Fanny Ardant propose là une oeuvre particulièrement juste et fascinante, évoquant les coulisses d'un régime et surtout un dictateur complexe lors de sa fin de vie, avec des liaisons troubles entretenues avec sa maîtresse jusqu'à l'arrivée d'un jeune peintre, ainsi que l'angoisse, parfois sourde, qu'il provoque...
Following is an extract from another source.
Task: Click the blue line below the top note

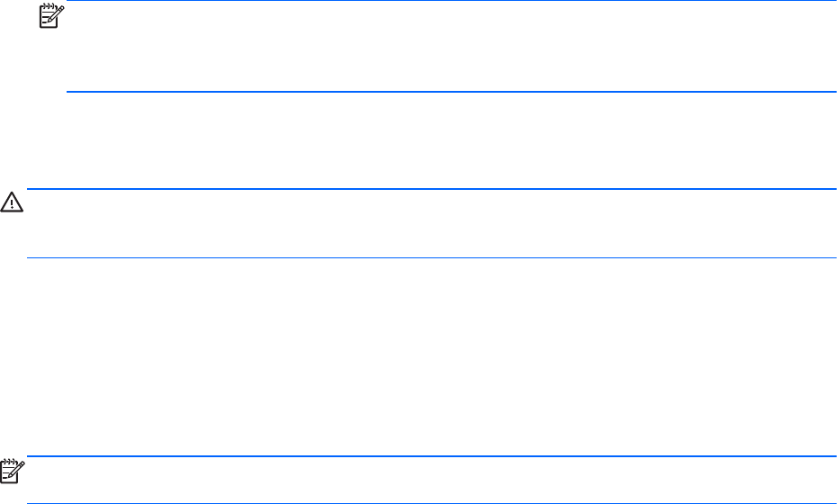Action: pyautogui.click(x=450, y=91)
Adaptation du roman éponyme de Jean-Daniel Baltassat, Le divan de Staline assoit une nouvelle collaboration entre Fanny Ardant et Gérard Depardieu. Dans son troisième long métrage, l’actrice-réalisatrice place son partenaire de La femme d’à côté face aux démons intérieurs d’un Staline au crépuscule de sa vie. La chronique, plus intime que politique, livrée a les allures d’un brumeux théâtre en demi-teinte. Plus de détails sur notre blog ciné :
Film peu présent en salle, très peu de critiques, donc sans doute peu de spectateurs aussi. Note moyenne (par facilité afin de ne pas me prendre la tête je vais faire de même). Un public qui semble assez majoritairement troisième âge. Est-ce Gérard Depardieu qui attire ? Si on oublie ses frasques, il montre-là que c'est un grand acteur capable de se glisser dans les habits d'un rôle et de tenir un texte. Est-ce Staline qui intrigue ? Sans doute aussi, avec cette approche originale du portrait du personnage, ses pulsions, sa violence, sa folie (?). C'est un film pour public averti, quelque peu cinéphile (mais, même dans cette catégorie, on n'est pas obligé d'aimer non plus).
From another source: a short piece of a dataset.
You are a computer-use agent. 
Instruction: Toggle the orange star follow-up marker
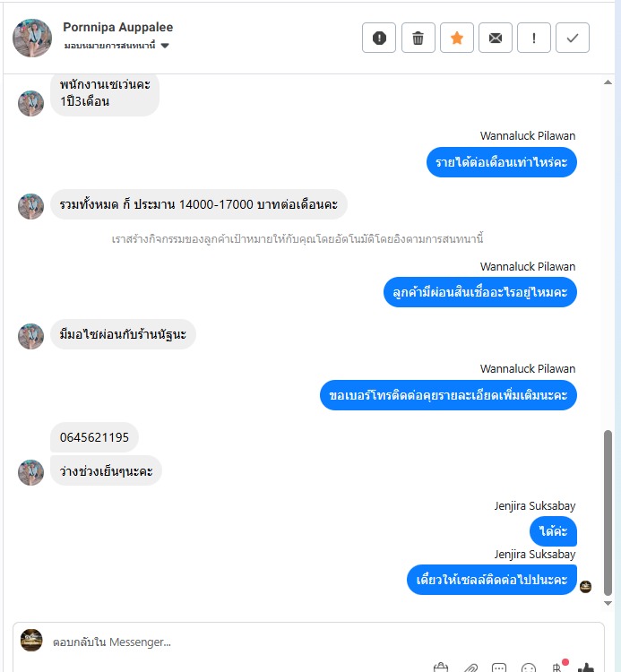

Staline racontant ses reves a sa maitresse , regarde des films. Non vraiment gege campe toujours avec brio les grands personnages . mais ce film est chiant. madame Ardant rester devant la camera
Après deux premiers films (Cendres et sang, Cadences obstinées) pas franchement réussis mais qui, avec le recul sortent de l’ordinaire et sont assez fascinants, voici le nouvel opus de Fanny Ardant réalisatrice. Une fois de plus, elle ne fait pas dans la facilité et nous offre quelque chose d’assez bizarre qui s’avère malgré tout être assez attachant. A l’inverse de ses deux premières réalisations, la mise en scène est moins lourde, les dialogues moins pesants. Elle arrive à installer une certaine ambiance, aussi intrigante que sombre, où pouvoir, art, peur et séduction se mêlent comme dans un mauvais rêve. Pour une fois, la distribution est à la hauteur. Gérard Depardieu égal à lui-même, énorme dans tous les sens du terme, Emmanuel Seigner toujours impeccable et Paul Hamy toujours aussi sexy (et convaincant). Une fois de plus Fanny Ardant ne nous offre pas là un chef d’oeuvre mais un film singulier, assez surréaliste, sans doute le plus abouti et le plus intéressant de sa courte filmographie de metteur en scène. Une curiosité.
Ce film est une analyse de la tyrannie particulièrement réussie. Depardieu arrive à ressembler à Staline. Il a cette réplique qui m'a marquée "tout le monde ment à Staline, même Staline ment à Staline" qui me semble résumer la solitude du tyran. Emmanuelle Seigner dans le rôle de la maîtresse de Staline est elle aussi remarquable. Fanny Ardant signe là un excellent film, à voir absolument sauf si on est un stalinien convaincu.